L’imposta estera eventualmente prelevata nel Paese della fonte dei dividendi non può essere detratta, secondo l’orientamento dell’Agenzia delle Entrate (sul punto si veda da ultimo la risposta ad interpello n. 111/2020), dall’imposta italiana in quanto il relativo ammontare non è incluso nell’imponibile annuale del percettore, ma è soggetto a imposta sostitutiva, ai sensi dell’art. 18 del d.P.R. n. 917 del 1986 o a ritenuta alla fonte.
L’unica forma di mitigazione della doppia imposizione è costituita dall’applicazione del già descritto meccanismo del “netto frontiera”, il quale, tuttavia, oltre a non eliminare completamente la doppia imposizione, richiede l’intervento di un intermediario finanziario residente, obbligo già oggetto di censure di incompatibilità con il Trattato per il Funzionamento dell’Unione Europea (TFUE), come rilevato anche dalla denuncia (n. 15 del 2020) presentata dall’Associazione dei Dottori Commercialisti di Milano alla Corte di Giustizia Europea.
Nell’ambito di tale sfavorevole contesto normativo è intervenuta la Corte di cassazione (sez.
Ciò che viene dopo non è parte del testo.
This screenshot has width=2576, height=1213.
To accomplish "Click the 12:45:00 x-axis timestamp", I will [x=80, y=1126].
V, 1° settembre 2022, n. 25698), la quale, con riferimento agli utili distribuiti a una persona fisica residente fiscalmente in Italia da parte di una partnership statunitense ha, invece, accordato la deduzione dell’imposta estera dall’imposta sostitutiva italiana.
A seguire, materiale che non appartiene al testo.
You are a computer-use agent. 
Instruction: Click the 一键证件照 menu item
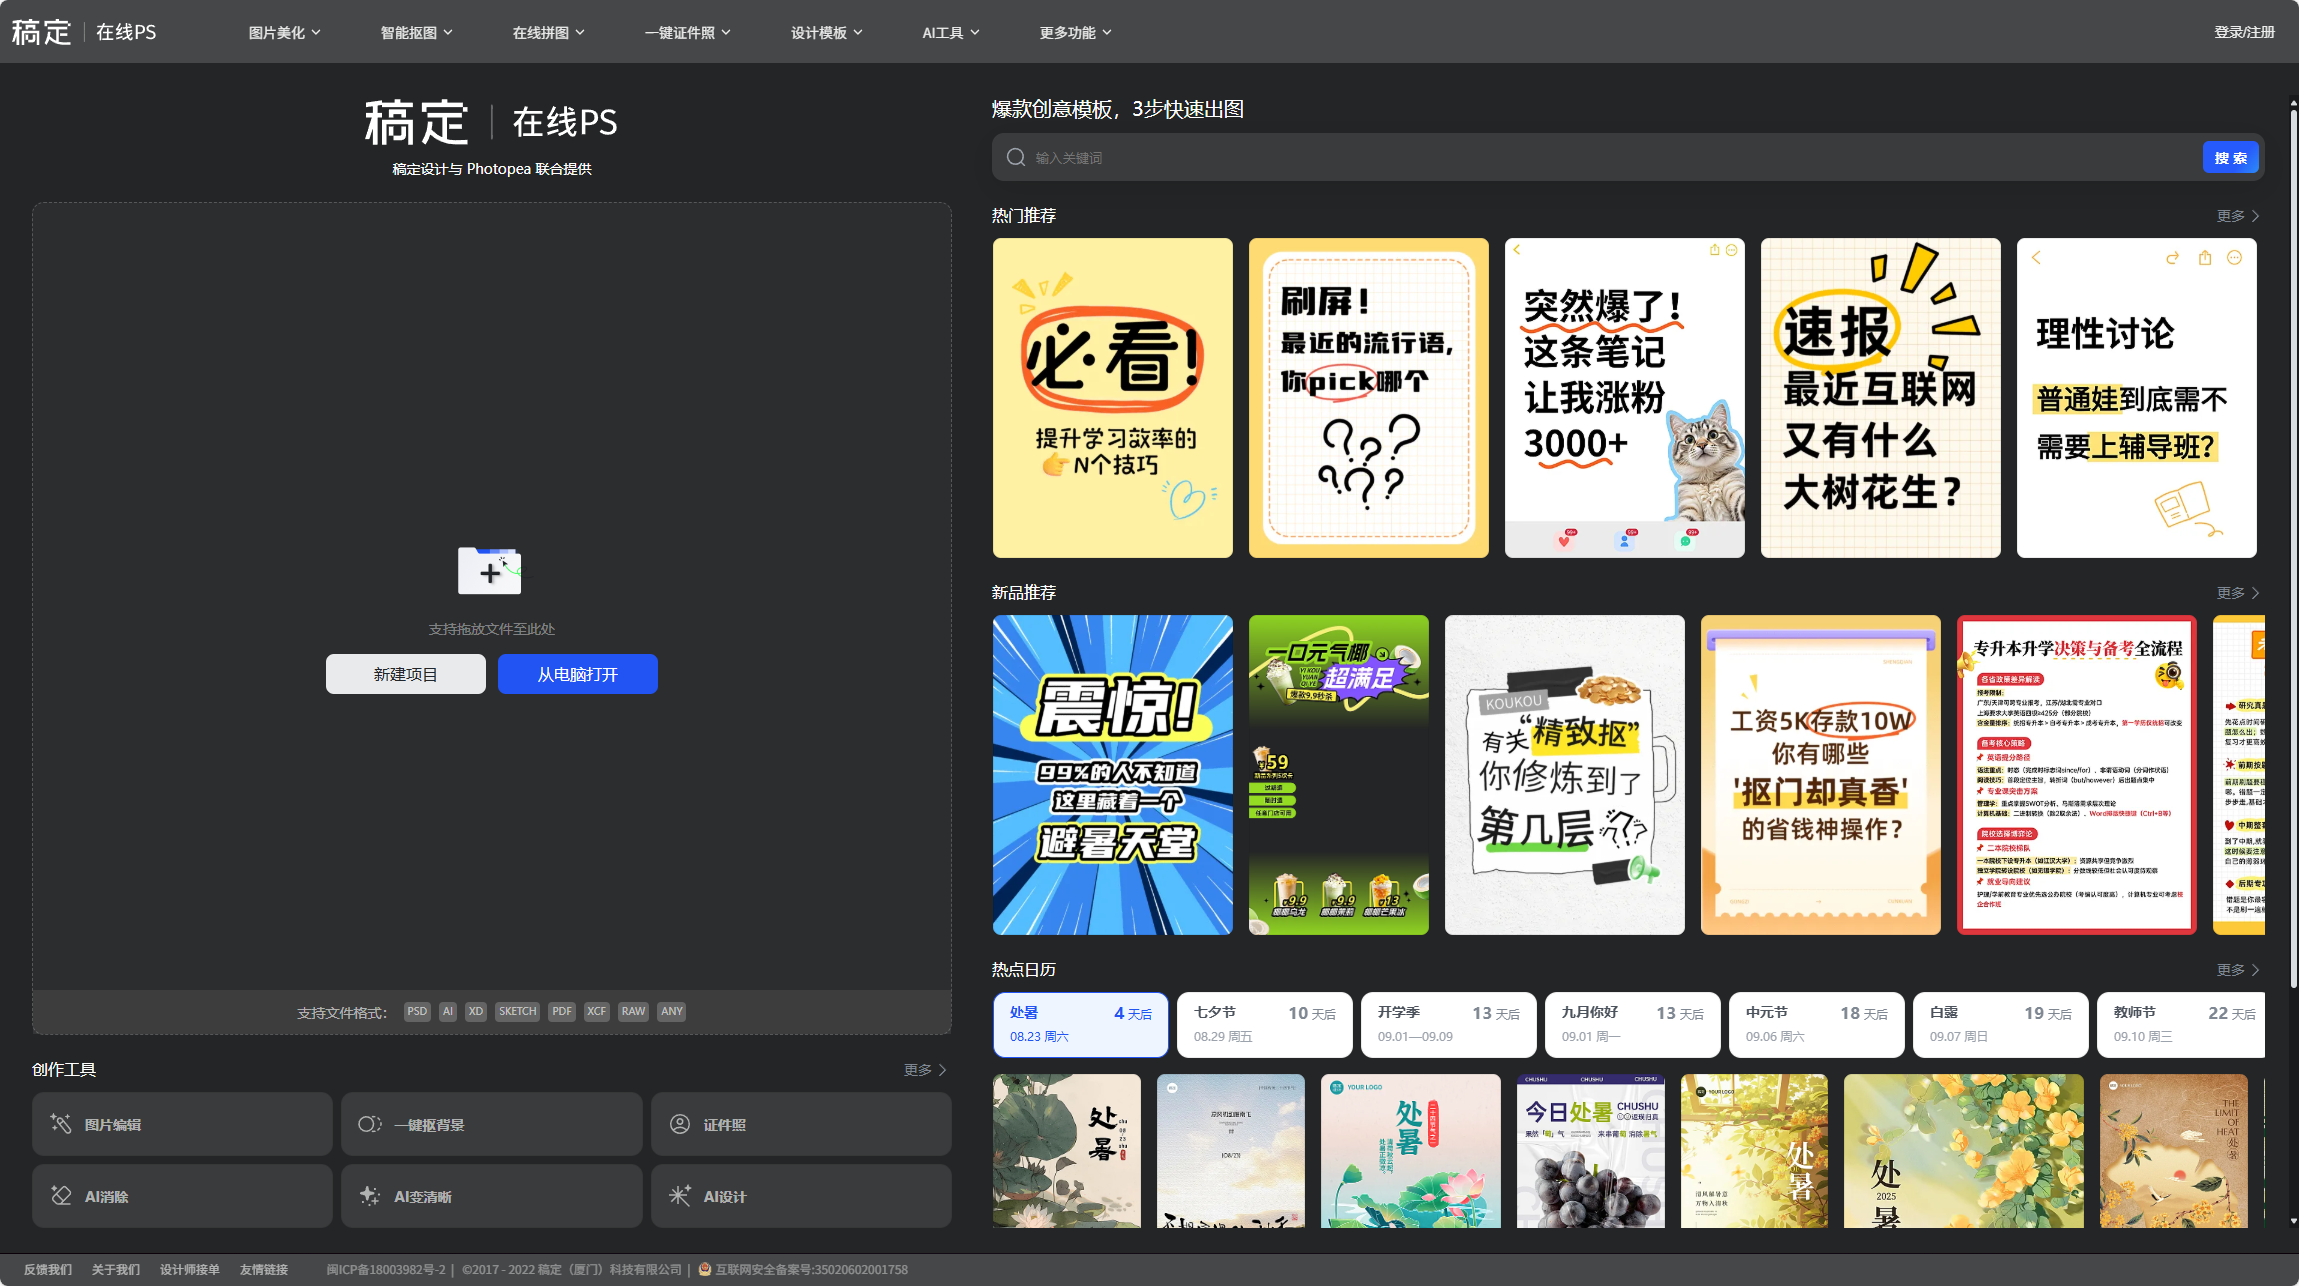pos(688,31)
Più precisamente la Suprema Corte ha enunciato il seguente principio di diritto: «Per i redditi di capitale di fonte estera, direttamente percepiti dal contribuente, persona fisica, titolare di una partecipazione non qualificata in una partnership di diritto internazionale (nel caso, statunitense), qualora l'assoggettamento a imposizione mediante ritenuta a titolo d'imposta - come nell'ipotesi di cui all'articolo 27, comma 4, del d.P.R. n. 600 del 1973, o mediante imposta sostitutiva, del tutto sovrapponibile alla prima in ragione dell'identità di funzione, di cui all'articolo 18, comma 1, del d.P.R. n. 917 del 1986 – non avvenga «su richiesta del beneficiano del reddito», ma obbligatoriamente, senza che il contribuente possa chiedere l'imposizione ordinaria, l'imposta sul reddito pagata in un Paese estero (nel caso, USA) si deve considerare detraibile in quanto l'interpretazione conforme della locuzione "anche su richiesta del contribuente" - che figura nel testo di vari accordi internazionali e nella Convenzione Italia-USA - conferma che quando l'Italia ha inteso negare il credito d'imposta lo ha previsto espressamente.»
Tale principio è basato, dunque, sul fatto che la Convenzione tra Italia e Stati Uniti d’America (analogamente ad altre Convenzioni, tra le quali quelle stipulate con Francia, Germania, Gran Bretagna, Belgio, Lussemburgo Paesi Bassi, Svizzera) prevede, come riportato nella sentenza citata, che il credito per l’imposta estera debba sempre essere concesso nei casi in cui la tassazione attraverso il meccanismo della ritenuta (cui l’imposta sostitutiva sui dividendi è omologabile) sia obbligatoria e non facoltativa.Al contrario, dove fossero applicabili le norme pattizie di più recente redazione, nelle quali la locuzione citata è stata mutata aggiungendo “anche” prima di “su richiesta del beneficiario” (per esempio, Arabia Saudita, Cipro, Corea, Filippine, Singapore, Hong Kong), ovvero le Convenzioni dove l’espressione “su richiesta del beneficiario” è stata sostituita da “su richiesta o meno del beneficiario” (per esempio, Cile, Giamaica, Colombia), il credito d’imposta non sarebbe detraibile.
Nel caso in cui il contribuente, in presenza dei relativi presupposti sostanziali, volesse fare proprio il citato orientamento della Corte di cassazione, la via più opportuna, successivamente alla dichiarazione e al versamento integrale dell’imposta dovuta, sarebbe quella dell’effettuazione di istanza di rimborso all’Agenzia delle Entrate per l’ammontare del credito d’imposta non detratto, tenendo conto che, a fronte del molto probabile silenzio-diniego dell’Agenzia delle Entrate, sarà necessario instaurare un contenzioso.